Bir yangın söndürme uçağı yaklaşık 600 milyon lira. Rusya'dan kiralanan uçakların günlük maliyeti ise 450 bin lira. Sadece bu yandaşların silinen vergi borçlarıyla 16 yangın söndürme uçağı satın alınabilir ya da 50 uçak daha kiralanabilirdi.
Tarım ve Orman Bakanı Pakdemirli hiç yüzü kızarmadan "Tüm yangınlara 3 uçak, 9 tane insansız hava aracı, bir insansız helikopter, yangın söndürme tankı, 38 helikopter, 680 arazöz, 55 iş makinesi, tüm kamu kurumlarından 4 binin üzerindeki, personelle mücadelemizi devam ettiriyoruz. 3 Antalya'da bir de Muğla'da kaybımız var" diyebiliyor. Yani 20 yangına 1 uçak, 2 yangına 1 helikopter, yangın başına 1 iş makinesi ve 10 arazözü yeterli görüyor.

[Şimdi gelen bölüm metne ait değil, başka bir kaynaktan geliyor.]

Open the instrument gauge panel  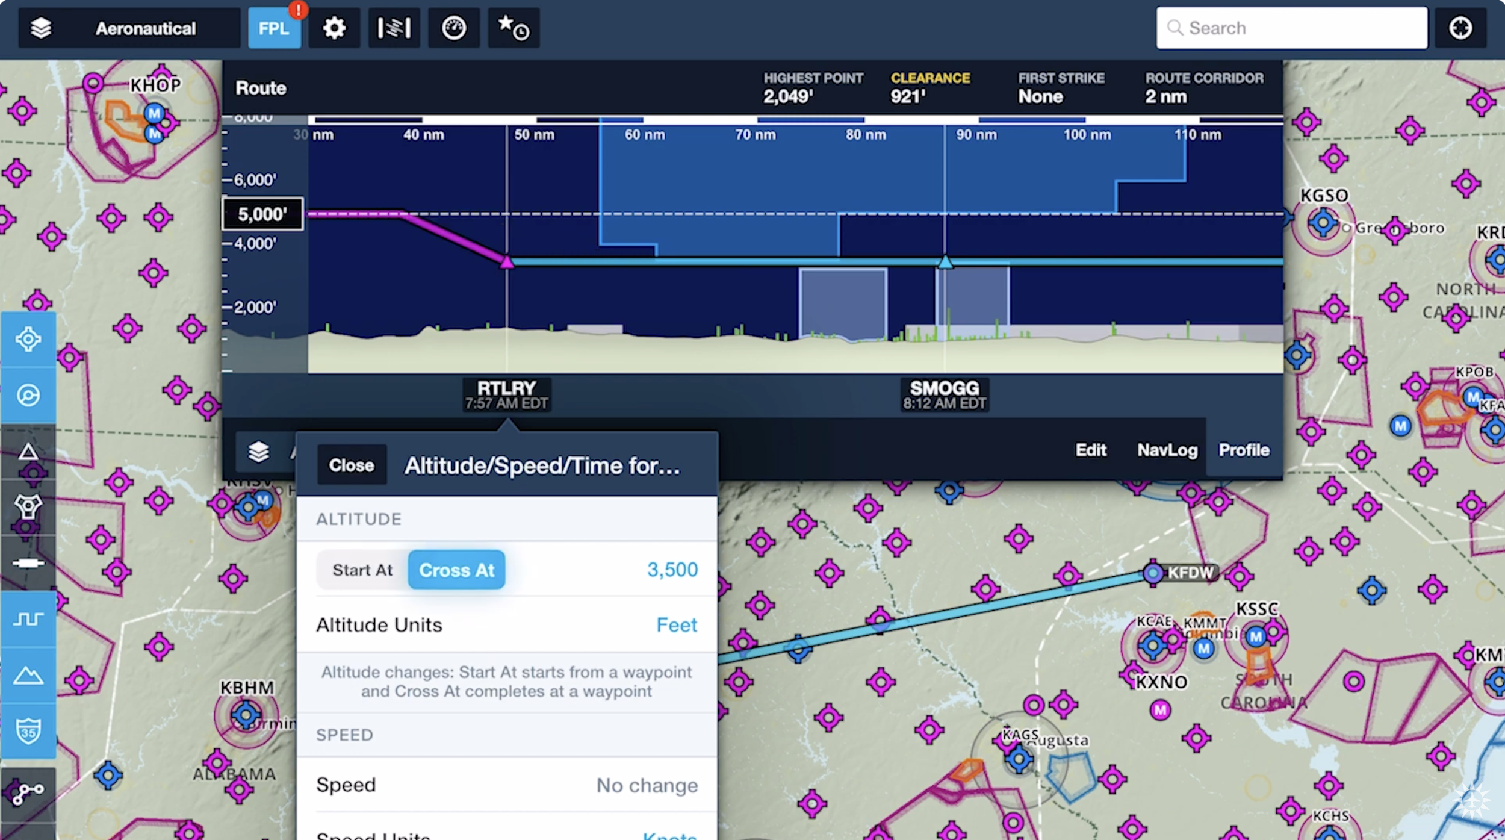453,28
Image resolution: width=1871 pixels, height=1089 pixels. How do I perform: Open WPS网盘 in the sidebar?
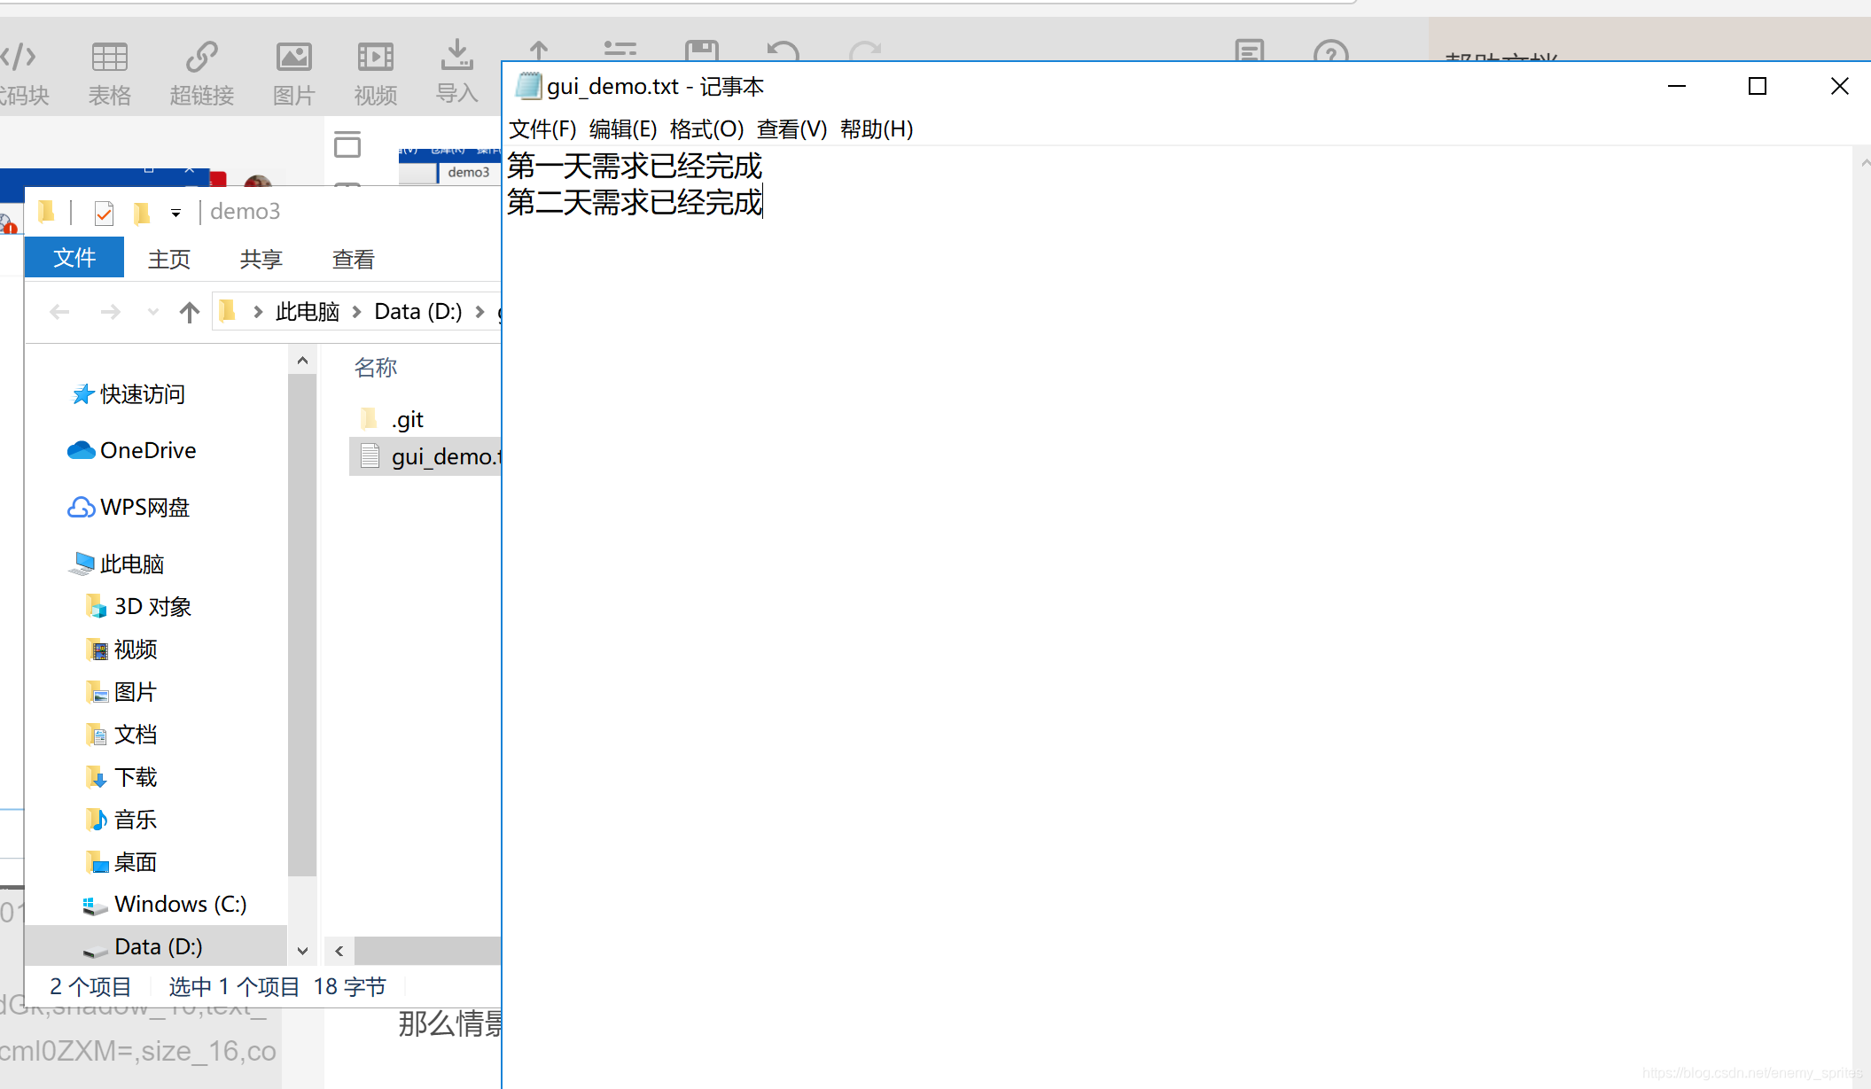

Ülkemizin ormanları yaşam savaşı verirken, Türk Hava Kurumu'nun uçakları hangarda yatıyor ve pilotları işten çıkarılmış. THK'nın başkanı umursamaz ve vicdansızca düğüne giderken, gönüllü olarak ekiplere su taşıyan 25 yaşındaki Şahin Akdemir katıldığı söndürme çalışmalarında hayatını kaybetti bu ülkede.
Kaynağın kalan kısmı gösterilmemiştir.